Tuesday, March 30, 2010

Broken


I have been interested in live theater almost as long as film and have more hands-on experience in the former when one includes non-professional and semi-professional activity. And because of my interest in both media, and because it is often impossible to see plays live in the theater for years at a time, I have always had a special curiosity about film adaptations of theater pieces.

One of the principal differences between the media is the use of dialogue. For film, dialogue is one of the possible modes of expression, but it is only one and it is always subservient to image, and often in an inferior position to other elements of the soundtrack, such as music and effects. Great movie dialogue is often elliptical, enigmatic, riddled with subtext. "Forget it, Jake, it's Chinatown." "If you build it, he will come." "Go ahead, make my day." "We rob banks." No poetry here, except the poetry of understatement, fused with story and character.

Whereas in the theater, dialogue is the principal means of expression. Characters tell us what they're thinking, what they're feeling, what they're going to do, what they just did, what happened offstage. None of this is necessary or even desirable in film. And in theater, they often make beautiful music with their speech--I don't need to quotes, open Shakespeare to any page.

This makes translation from stage to screen so tricky, because the dialogue may be the very seat of the play's value, but could prevent it from being effective onscreen. There are successful talky movies--Network, The Maltese Falcon, My Dinner With Andre, gabfests all.
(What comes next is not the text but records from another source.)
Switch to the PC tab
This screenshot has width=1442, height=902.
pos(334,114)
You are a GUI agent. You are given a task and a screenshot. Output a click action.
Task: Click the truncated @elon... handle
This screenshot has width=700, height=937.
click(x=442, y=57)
But that talk has been designed for film, designed to work in concert with all the other elements, and it knows that dialogue in film has two audiences--onscreen character and film viewer. And somehow, it takes less time to grasp the ideas when the camera can show us those eyes, those lips, those brows that are issuing that speech. It's almost like that thing where you can't understand what someone is saying until you put your glasses on.

I missed Bent (1997) on stage, and to be honest, the subject has little fascination for me. I'm sure one can argue that homosexuals were treated worse than Jews, but death does not seem to me to be a matter of relativity. The film has some interest because it represents Clive Owen in an early leading role, two years before his breakout film, Croupier. The first half hour of the film eschews the play's politics and seems determined to upset or offend the non-gay audience with a great deal of simulated gay porn (in that definition I include a performance by Mick Jagger in drag). Finally, the film settles down to what it's going to be about, and 45 minutes in, commences the relationship which is the centerpiece of the film.

So after a long patch of trying to be "cinematic" Bent settles down to be a straightforward dialogue-driven theater adaptation. In this mode it presents its one and only point of interest. The two principal characters are gay men imprisoned by the Nazis (one pretending to be Jewish). They are under constant surveillance and are not permitted to touch. Using words only, standing stock still, side by side, they have an extreme erotic encounter. This has several functions. It establishes the bond between them. It establishes the power of words. It makes for some discomfort among much of the non-gay audience; at the same time, most must recognize the common elements between homosexual and heterosexual encounters-- which both relieves and increases the discomfort. And despite the fact that the driving aspect of the encounter is verbal, the film medium reinforces it by maintaining a steady, still gaze, fixing the characters in the center of the frame and reinforcing the stillness around them.

After all, stillness in the theater is the default mode. A fixed frame, fixed set, often the words the only animating factor. But such a circumstance is special, heightened, in film. Stillness demands special attention on screen. So for a moment, theater and film themselves touch hands and work together.

Then it falls apart. Because, presumably following the lead of the play, in a subsequent scene the verbal sexual encounter is repeated. And where it might have had a cumulative effect in the theater, because we are in the world of words and more words is more meaning, it is simply redundant in film. Because the action, not the word, is the key in film, and we have seen and registered this action. It means nothing to repeat it, even if the actual words are different this time than last. And from there on, the film grinds to its stagy conclusion in highly formal, artificial compositions which only heighten the writer's and director's failure to bridge, or even acknowledge the gap between stage and screen.